I'm not retired yet but just have moved my folks near is in a CCRC.   They are where they need to be for services, etc.  My 94yo Dad still insists on driving and my 88yo Mom has beginnings of dementia.
I don't mind putting off retirement a few more years for several reasons:

1. we are the sandwich generation.  Our youngest is 21yo and the kids are still boomeranging occasionally, due to life and financial events.  I want to keep my earned income awhile longer until they stabilize
2.  If I retire, my Mom will expect me to be visiting everyday for every little thing, even though it's a 45min drive each way. It would drive me nuts

My parents have become my biggest source of stress in my life.  My Mom is constantly calling during the day spiralling over minor stuff, even though she knows I'm at work. Paranoia has set in also.  She is convinced people are stealing things, even though she constantly.  Lately, she is missing a coat and is convinced my wife took it and gave it to her Mom.   The regular calls about my wife "stealing" is getting old.
This is such a hallmark of this fucking disease! It's just a way of compensating for losing things. Just keep translating "someone stole X" into "Mom can't find X". When my MIL doesn't want to do something - typically grooming related, she always says "I just had it done when I was visiting my sister in [sister's town]." No, you have never visited your sister in [sister's town]. How the hell does she remember where her sister lives? Further, Sister resents MIL because when their own mother had ALZ, MIL shipped her off to Sister, and apparently never once visited. For ten years!

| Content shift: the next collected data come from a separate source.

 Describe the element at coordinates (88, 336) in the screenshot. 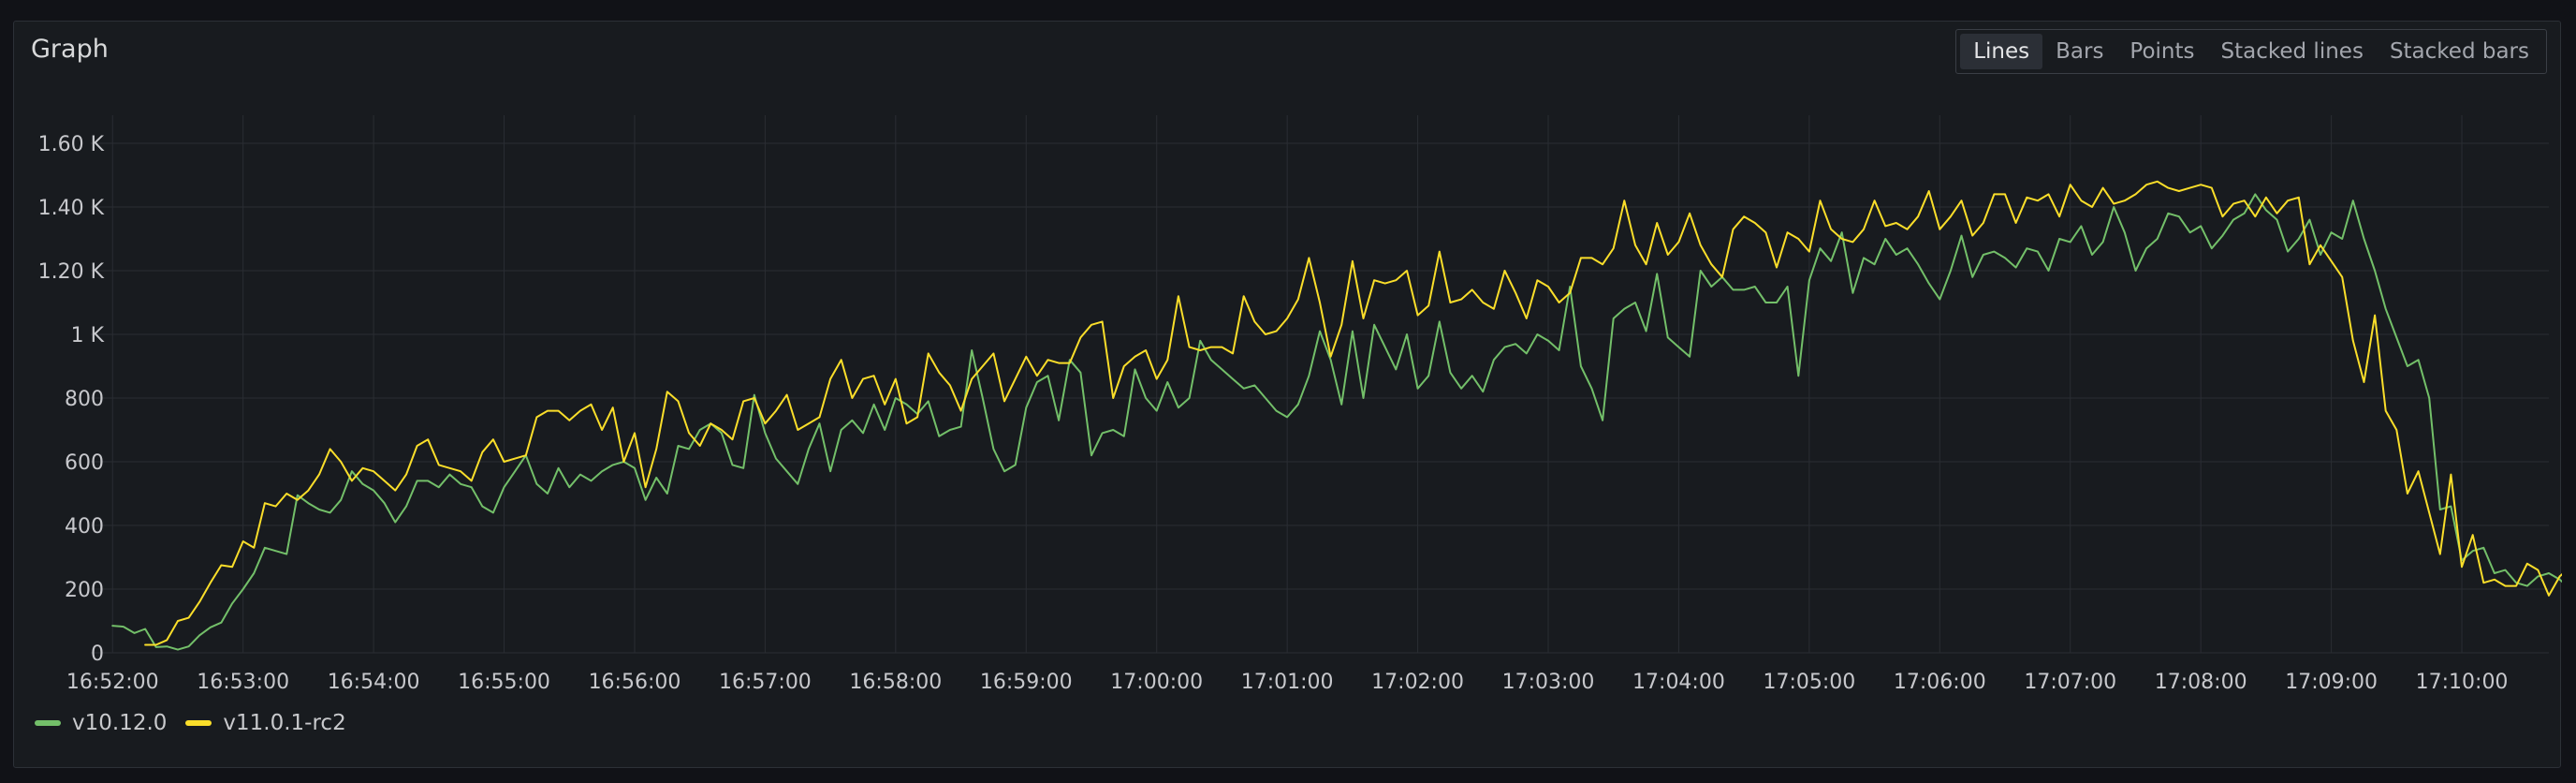

I see `y-tick-label: 1 K` at that location.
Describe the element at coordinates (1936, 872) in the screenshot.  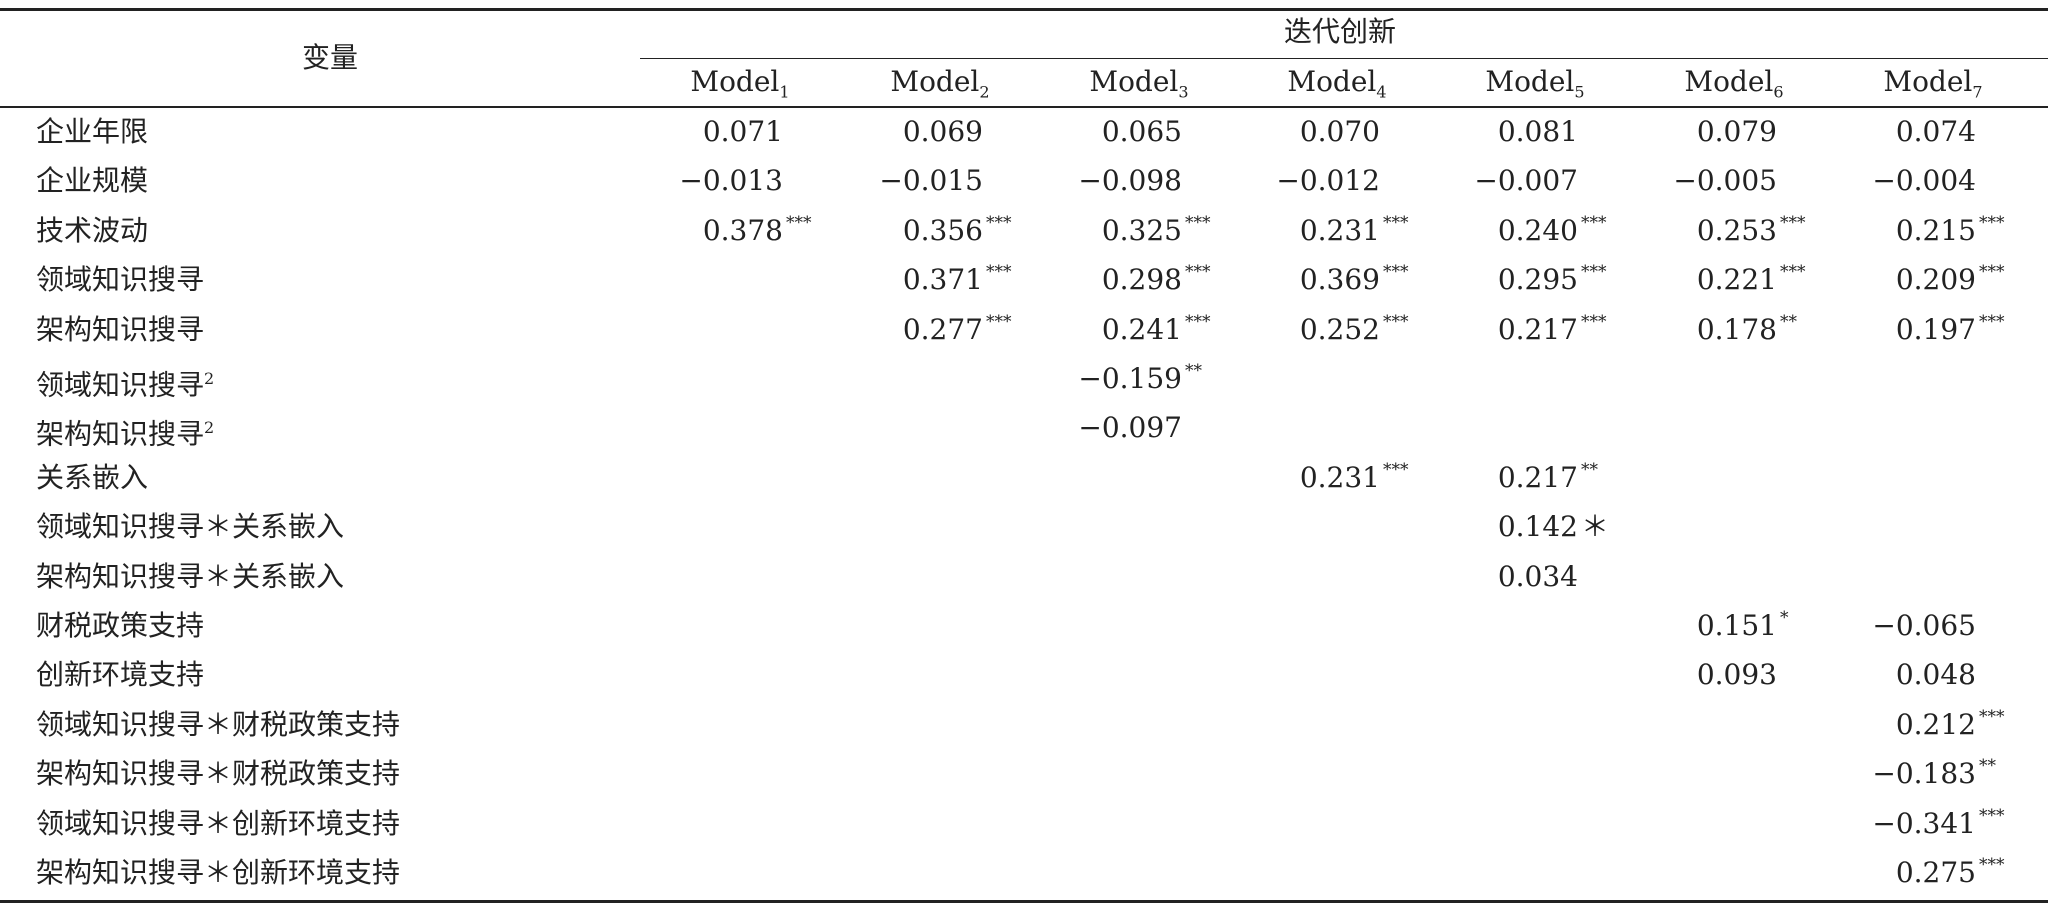
I see `cell-value: 0.275` at that location.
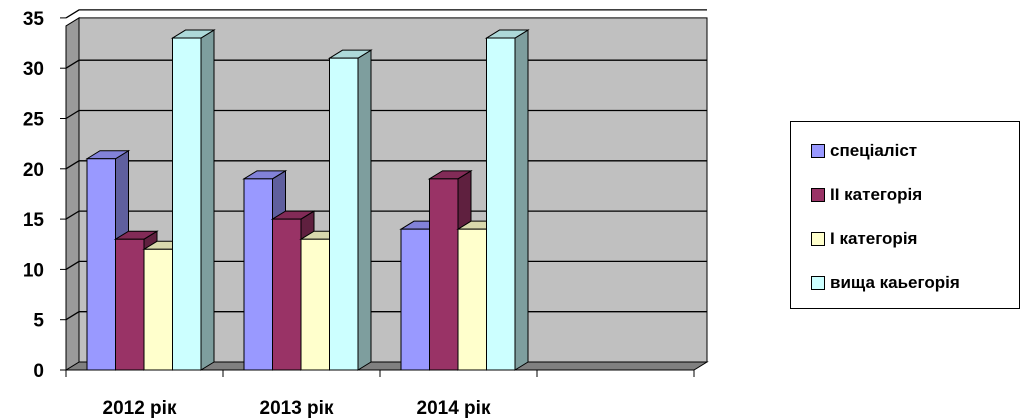  I want to click on y-tick-label: 25, so click(34, 120).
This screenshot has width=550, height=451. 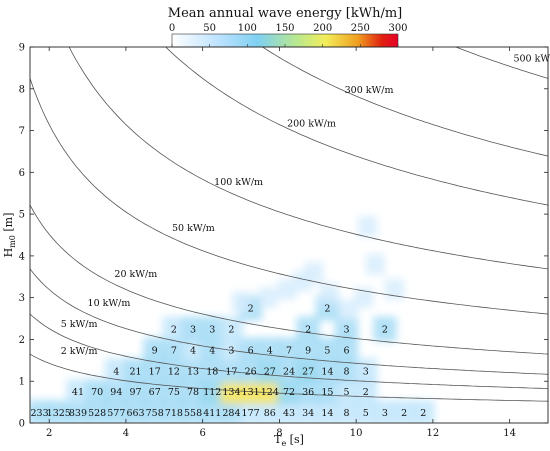 What do you see at coordinates (22, 382) in the screenshot?
I see `y-tick-label: 1` at bounding box center [22, 382].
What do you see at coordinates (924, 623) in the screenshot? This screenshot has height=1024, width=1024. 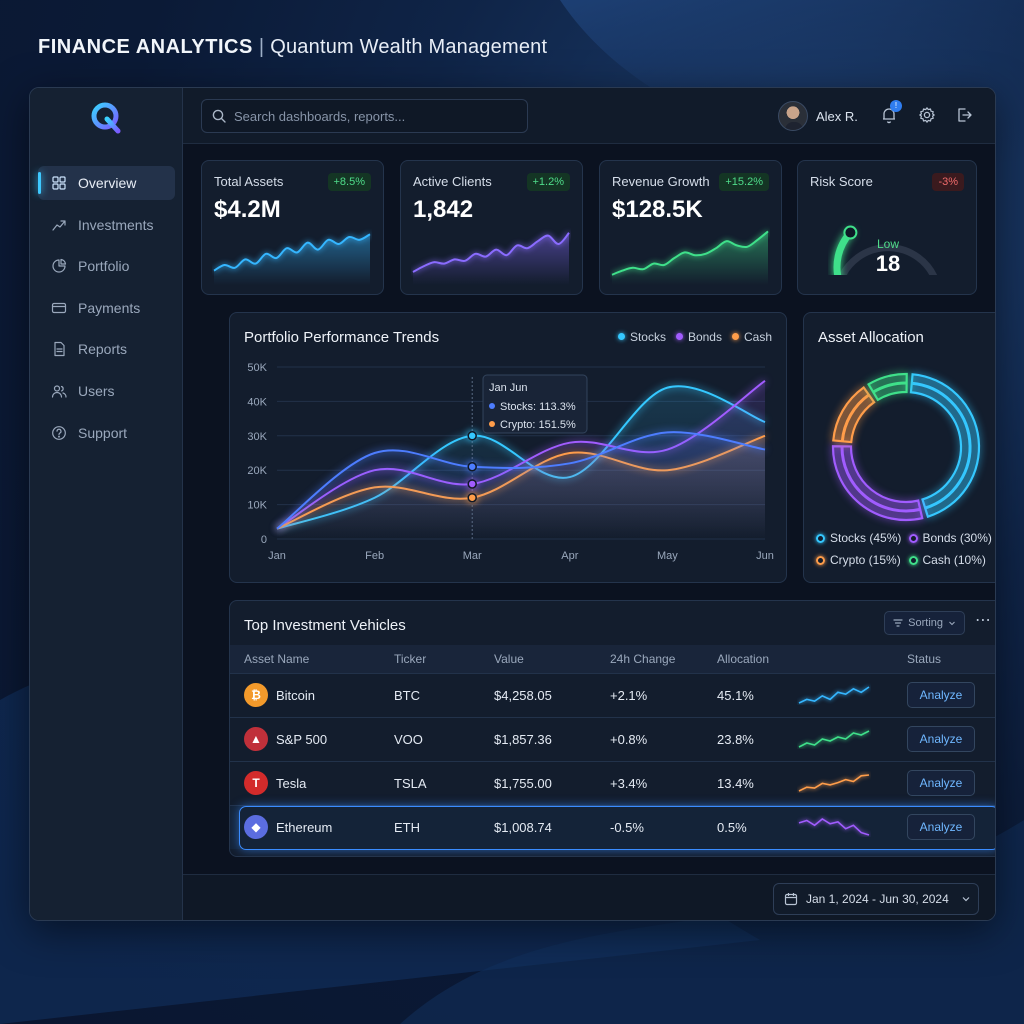 I see `sort-button: Sorting` at bounding box center [924, 623].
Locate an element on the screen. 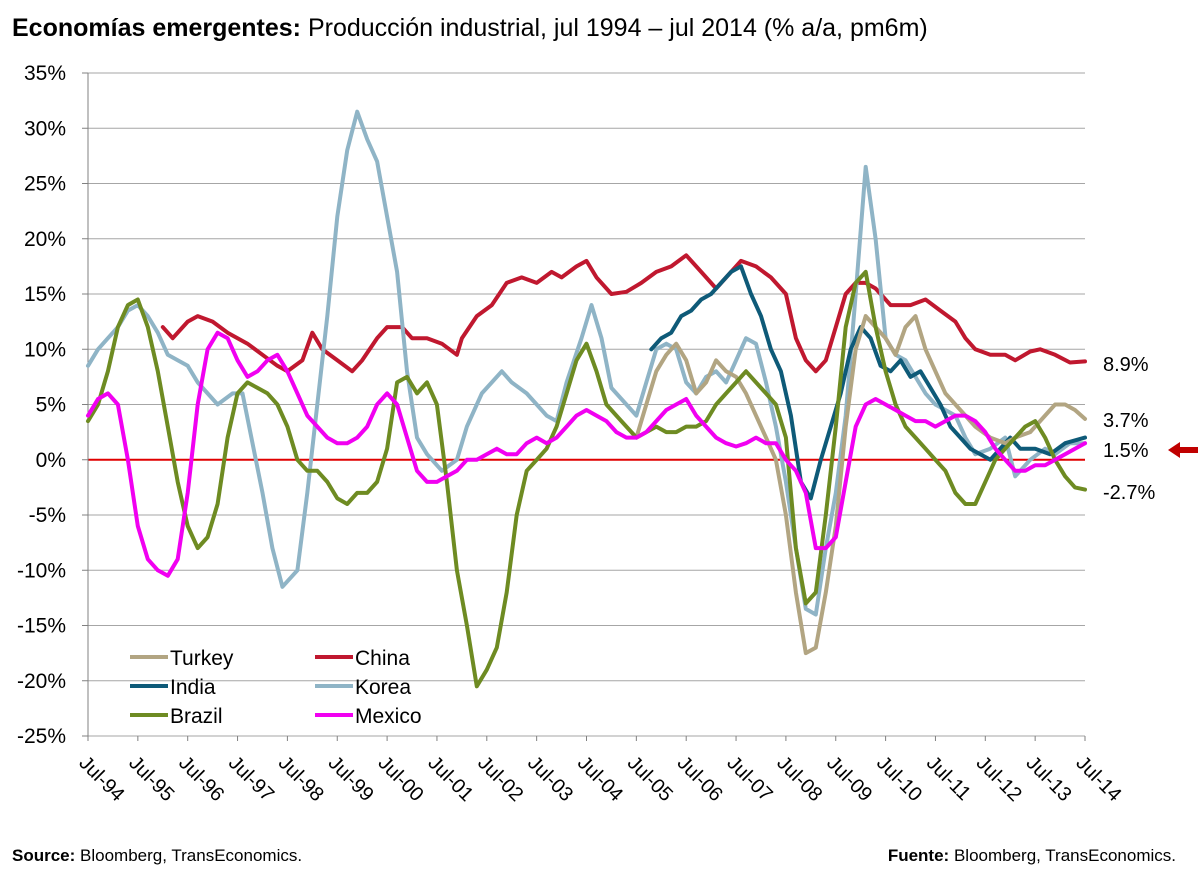 The width and height of the screenshot is (1200, 871). y-tick-label: 5% is located at coordinates (51, 406).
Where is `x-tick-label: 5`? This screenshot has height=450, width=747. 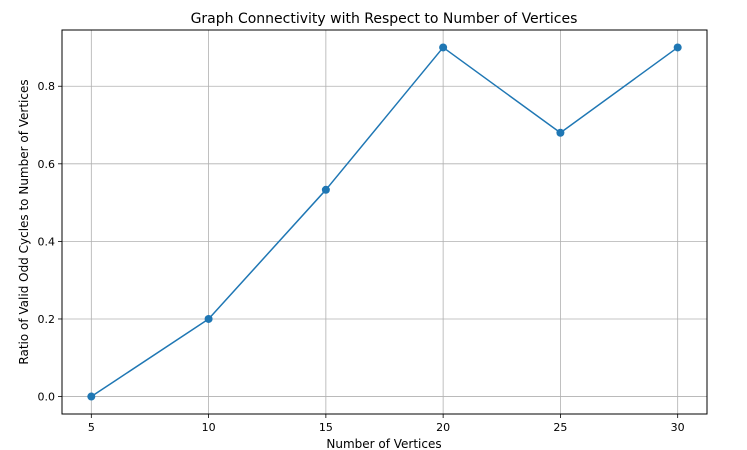 x-tick-label: 5 is located at coordinates (92, 428).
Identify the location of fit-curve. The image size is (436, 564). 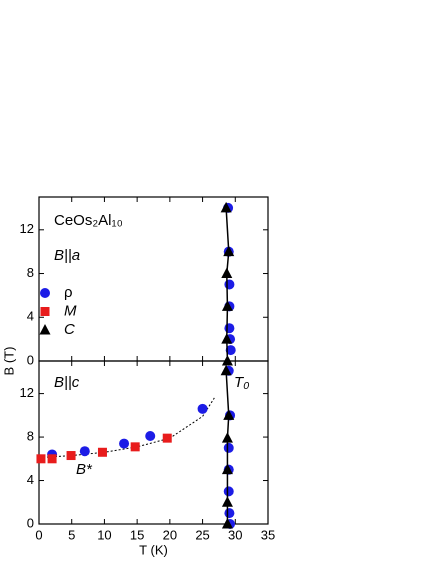
(126, 428).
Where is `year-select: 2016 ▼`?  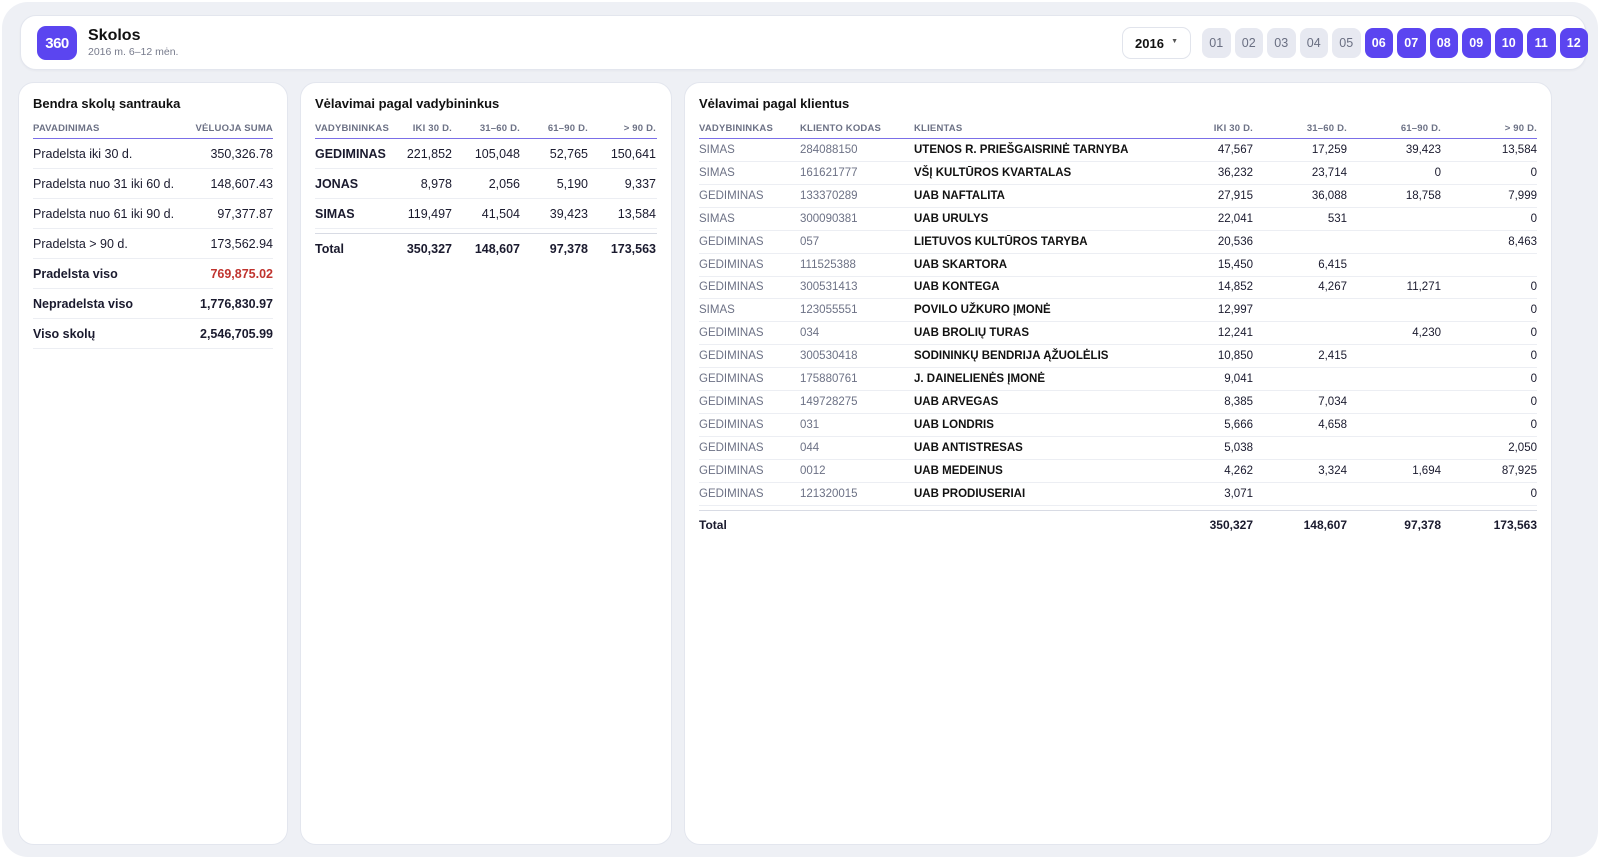
year-select: 2016 ▼ is located at coordinates (1156, 43).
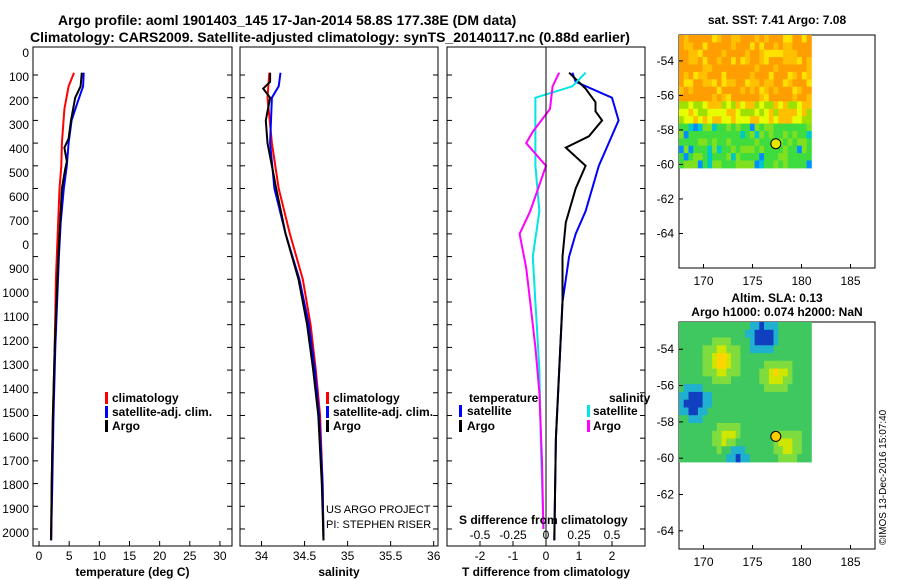  I want to click on y-tick-label: 0, so click(26, 245).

The only comfort when this shit happens is knowing that It's not her, it's the disease. Please, please make sure your wife understands this. In my MIL's case, I think she might have some guilt over how she treated her Mom and Sister. Perhaps your MIL knows in her gut she wasn't as nice to your wife as she could have been.

I was going to add another thing, but I see Jakejake has that point covered.